El lanzamiento del primer satélite artificial en la década de 1950 marcó el comienzo de la era espacial, pero la humanidad no previó que los desechos espaciales resultantes se convertirían en un peligro significativo hoy en día. Naves espaciales desechadas, fragmentos de cohetes y otros desechos flotan a alta velocidad en el espacio, representando una amenaza seria para las naves espaciales operativas. La basura espacial no solo contamina el entorno espacial, sino que también puede causar golpes fatales a instalaciones críticas como la Estación Espacial Internacional.

Desde 1957, se estima que la humanidad ha generado más de 2,000 toneladas de desechos en el espacio entre 800 y 1,500 kilómetros sobre la Tierra. Los científicos estadounidenses estiman que ahora hay más de 25,000 piezas de basura espacial en la órbita terrestre baja. Aunque la mayor parte de estos desechos se queman al reingresar a la atmósfera, algunos siguen siendo una amenaza persistente para las naves espaciales en funcionamiento. Los desechos más grandes, como los satélites inactivos, son particularmente peligrosos.

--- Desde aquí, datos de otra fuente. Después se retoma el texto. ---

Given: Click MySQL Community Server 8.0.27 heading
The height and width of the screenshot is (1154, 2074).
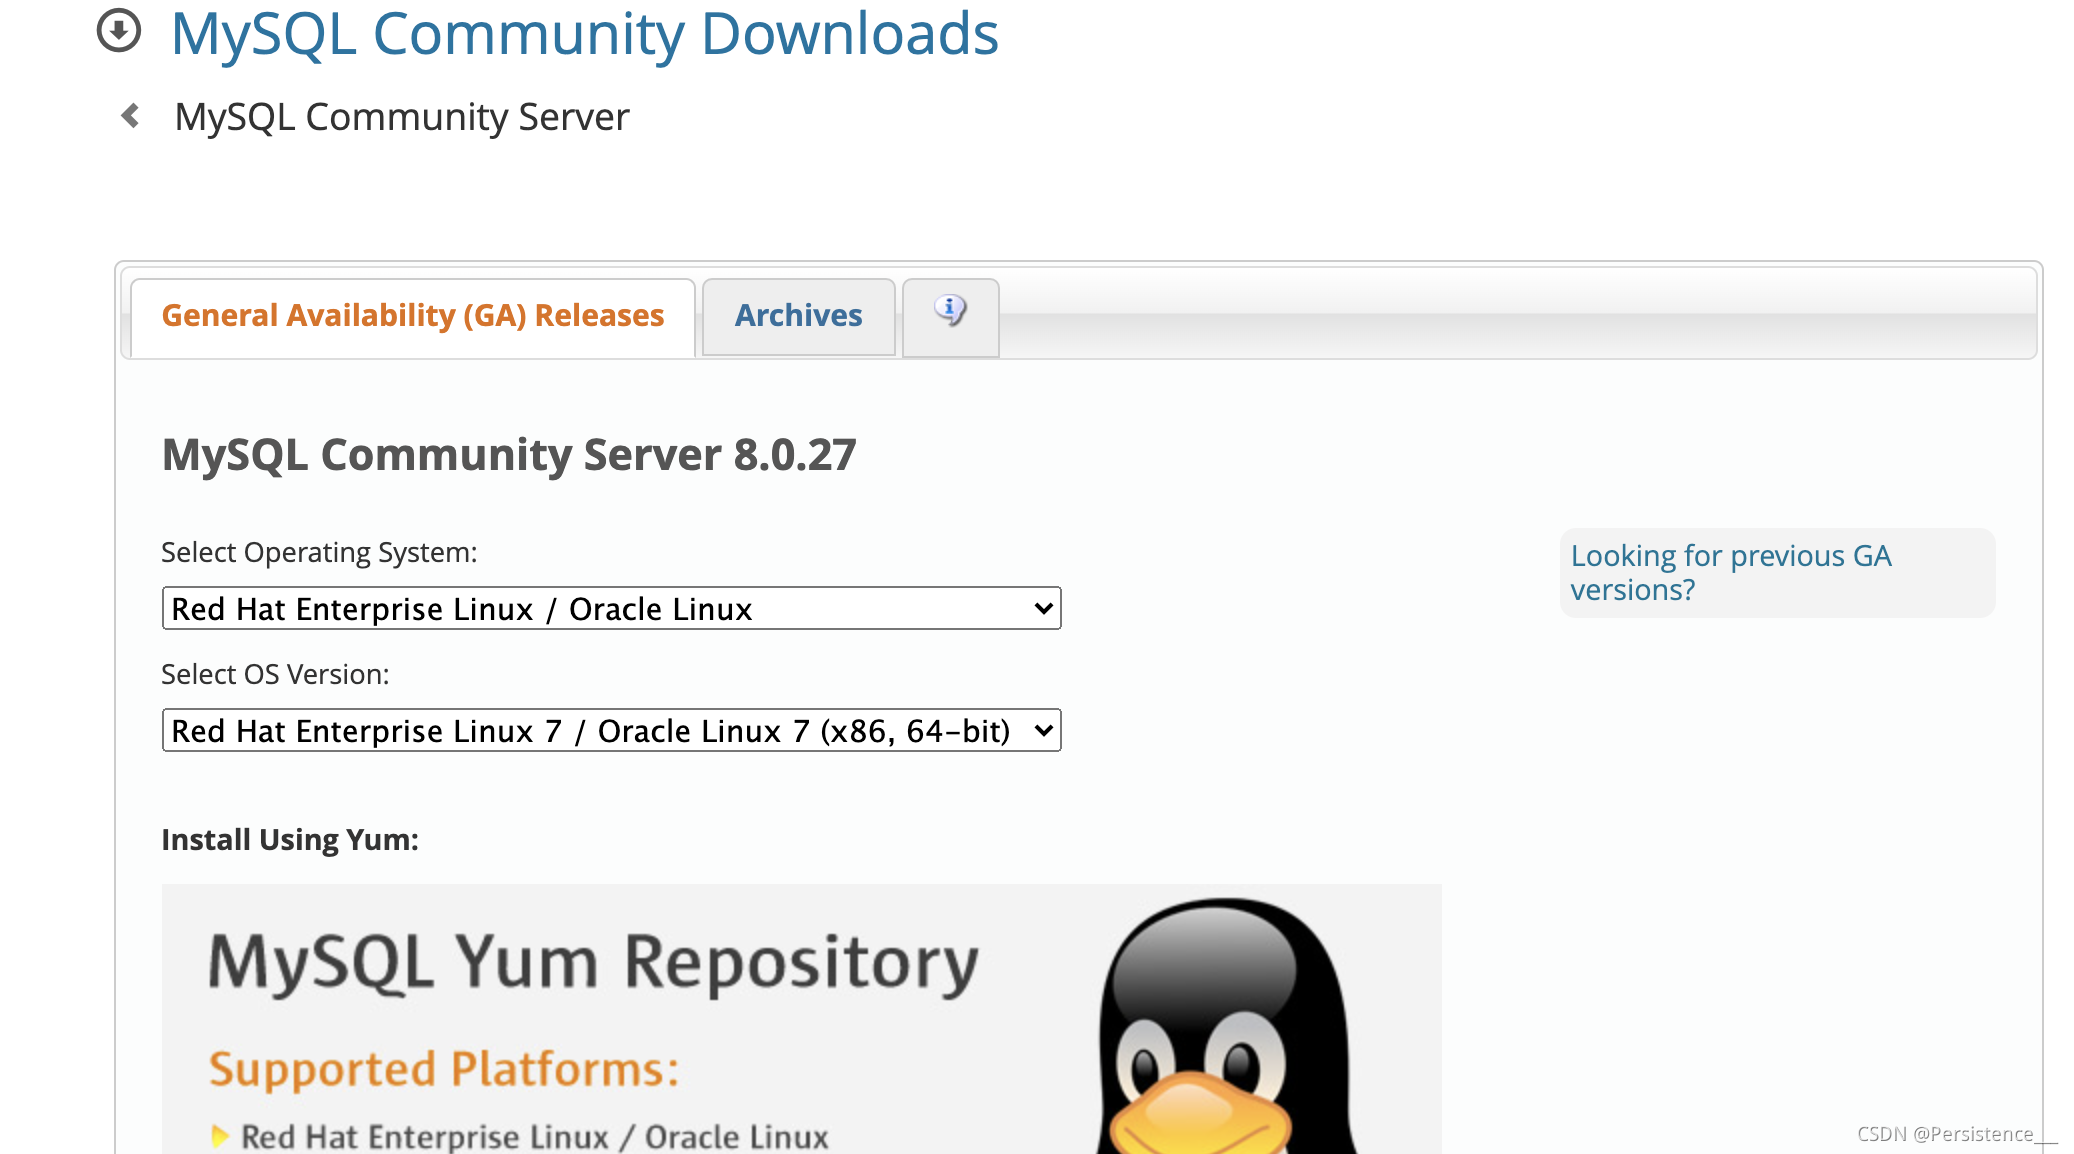Looking at the screenshot, I should click(x=508, y=455).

Para enfrentar este desafío, los científicos han desarrollado diversas soluciones tecnológicas. Por ejemplo, el satélite "limpiador de espacio" es un pequeño satélite diseñado para unirse a los desechos espaciales y empujarlos hacia la atmósfera para su destrucción. Además, la NASA está probando una "escoba" láser que tiene como objetivo reducir la velocidad de la basura espacial para eliminar las amenazas.

Ante el creciente problema de los desechos espaciales, la humanidad debe adoptar medidas más efectivas para proteger el entorno espacial. Las futuras innovaciones tecnológicas pueden ayudarnos a gestionar y eliminar mejor a estos "asesinos espaciales."